文章时间: 2010-6-17 周四, 上午7:20    标题: 江非 中国新诗“第三浪潮”中的“女性身份”重建 引用回复

——关于“新红颜写作”或“博客时代的女性诗歌”

  前不久,评论家霍俊明在诗生活网络专栏里发表了《博客时代的女性诗歌》(发表时间为2010年5月6日)一文,稍后一天,另两位评论家李少君、张德明也在他们各自的博客上推出了他们的《海边对话:关于新红颜写作》(发表时间为2010年5月7日,对话时间为5月1日),两篇文章,一起把关注点指向了在网络具体是在博客中兴起的当下的女性诗歌。这个话题,很快在诗歌圈里引起了诸多争议和理论兴趣,先后有数十位评论家和诗人参与并提出了各种观点,为丰富这一现象,提供了多方面的观照,但通读这些文章,本人总感到有些缺憾,认为对于“史实”,多数文章中模糊了一些东西,而对于“研究”,则丢失了一些东西。本文试图从几个方面,进一步丰富、补充以上两个话题,以求给各位评论家提供更多的“民间”资料,以便大家更加详尽地研究这一现象。
  在当下的诗歌研究中,总是伴随着这样一种状况,即大家的认识会经常发生改变,但认识论却难以改变,解读问题的方法会经常改变,但是方法论却难以改变。长期以来,评论家们在研究眼前的诗歌艺术、诗歌作品、诗人或者是诗歌现象时,总是被这样的一种局限束缚,很难获得大的突破,直至把诗歌研究引进了一种重现象轻个案、重囊括轻分析、重感觉轻考证的局面,最终导致了一段时期的诗歌史,不是由诗人和作品构成,而是被“圈子”、“流派”、“现象”等等这些表象塞满。在诗歌研究的最起码四个领域即作品、诗人、艺术性、现象潮流中,看似文章百出,其实漏洞百出。很多评论家和文章,只是实现了对其中的一个最小的话题即“现象”研究的分工和分羹。而即使在这一项研究中,大多数文章也只是浅尝辄止,不求深入,甚至忽略了对于事实的尊重和对于细节的挖掘。

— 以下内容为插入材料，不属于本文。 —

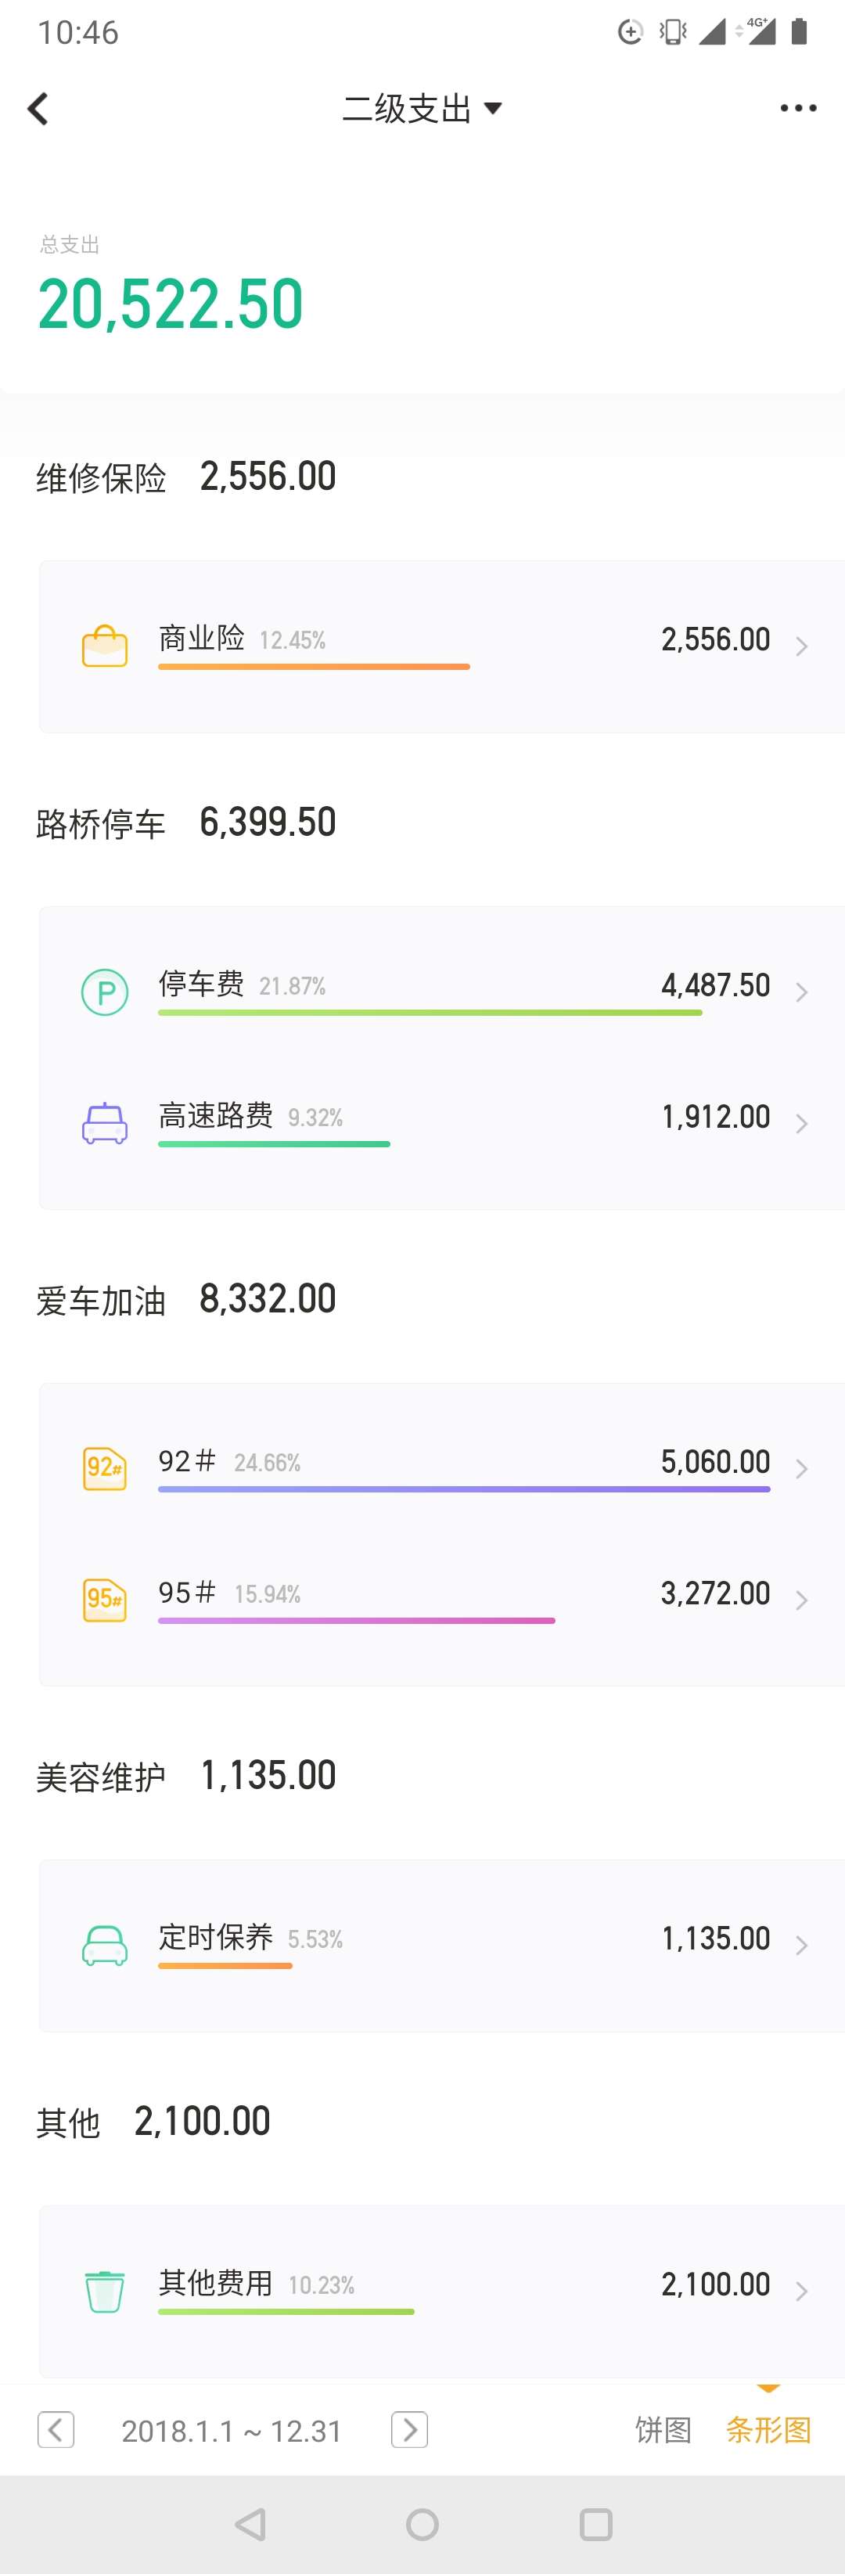
Task: Tap the back arrow icon
Action: click(x=38, y=108)
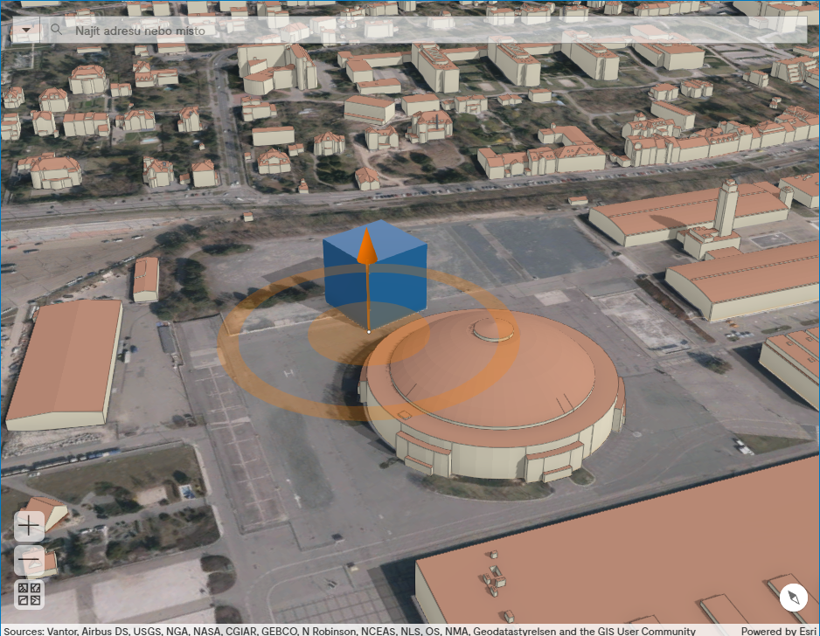Click the top-left arrow glyph in navigation control
The height and width of the screenshot is (636, 820).
[23, 586]
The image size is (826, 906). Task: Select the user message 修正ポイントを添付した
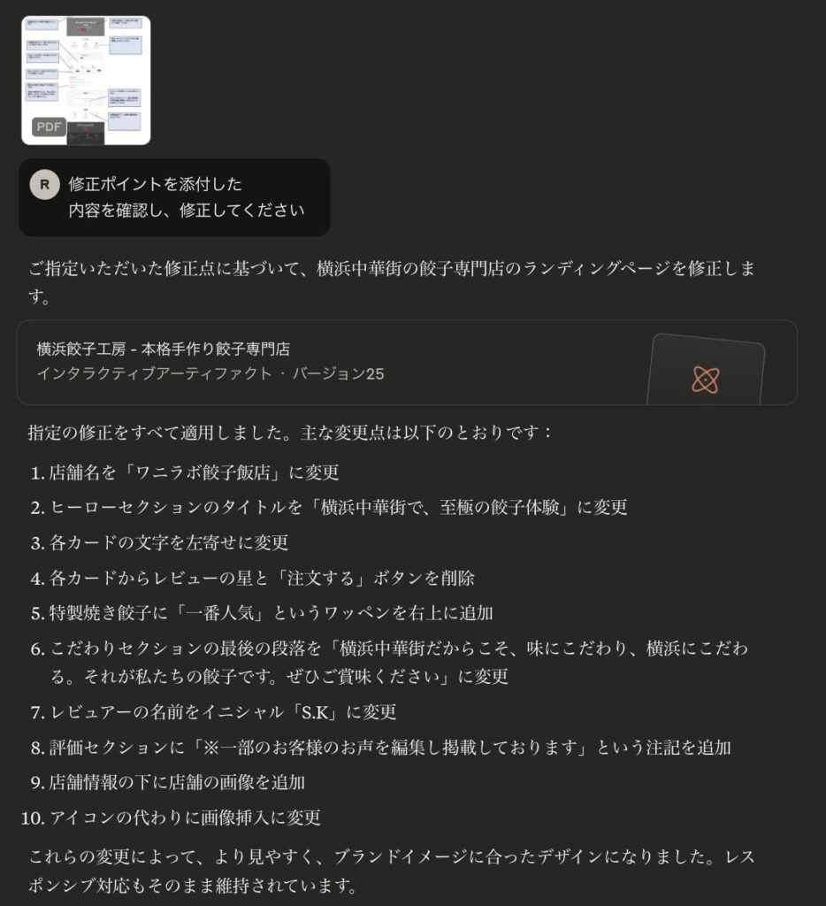[x=156, y=184]
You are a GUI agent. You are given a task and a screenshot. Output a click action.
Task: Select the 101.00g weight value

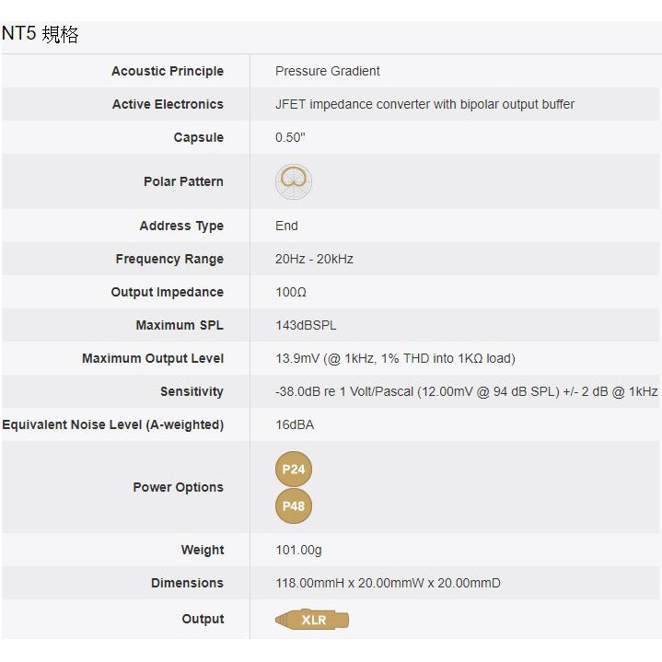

  毫无疑问,对于一种诗歌现象的命名和研究,还是一种数学统筹学的应用,在诗歌研究中,它还是以时间为根据的,是在不同的学术历史阶段,或者说是在研究对象本身的不同时间象限中,当一种旧的命名的使命因为其当初的集中表征特性不再明显而必须自动终止,而另一种新的表征被发现,研究者在时间内容的相继性上,提出的一种替代概念。因为统筹的依据是表征,所以它是形式的,而不是内容的;因为含有很大的时间相继性,所以它是先验的,而不是经验的;因为不讲究严格论证的,所以它是感性的,而不是理性的。具体到诗歌研究,适用于“流派”时,它是一种美学统筹,而不是美学原则,适用于“群体”时,则是一种人口统筹或者阶层、地理统筹,而不是“群体”的成因。它是一种最简单、简捷、简易而能很快引起“效应”的研究方式,所以被当下很多的诗歌研究者暗自接受并频繁使用。它的主要目的是为研究者服务的,而不是为被研究者服务的,由此对应的是,它对于研究是积极的,但对于被研究者,却相当消极,甚至是一种善意的扼杀,而对于被研究者和研究者这一对关系的构成,则是一种残暴的反动。因为这种“现象研究”的出发点本来就是忽略实质而在诸多表征中抽取一种共同的表征的,目的也是到抽出共性为止,评论家们往往是给一群人贴上一个标签后就走人了,在形式之下的内容,在共性之下的那些更为复杂和灿烂的个案、个性、个人,则作为一种殉葬品被深埋地下,无人问津。这种方法,曾在任何一个“革命”的时期被大量运用,在我国的某个政治历史时期,曾被发挥到极致,如今,则以一种“软方法”被应用到了诗歌研究之中。学者以一种学术的先知先觉,提出某一“现象”,是无可非议的,甚至值得褒扬的,但对于提出之后、针对于现象之下的后续工作,多年来,却让人难以容忍。可以说,目前的大部分评论家的眼光、眼界和能力,不但降低了诗歌研究自身的水准,也以一种虚假的学术“现象学”漠视、掩盖了当下中国诗歌的整体写作水准。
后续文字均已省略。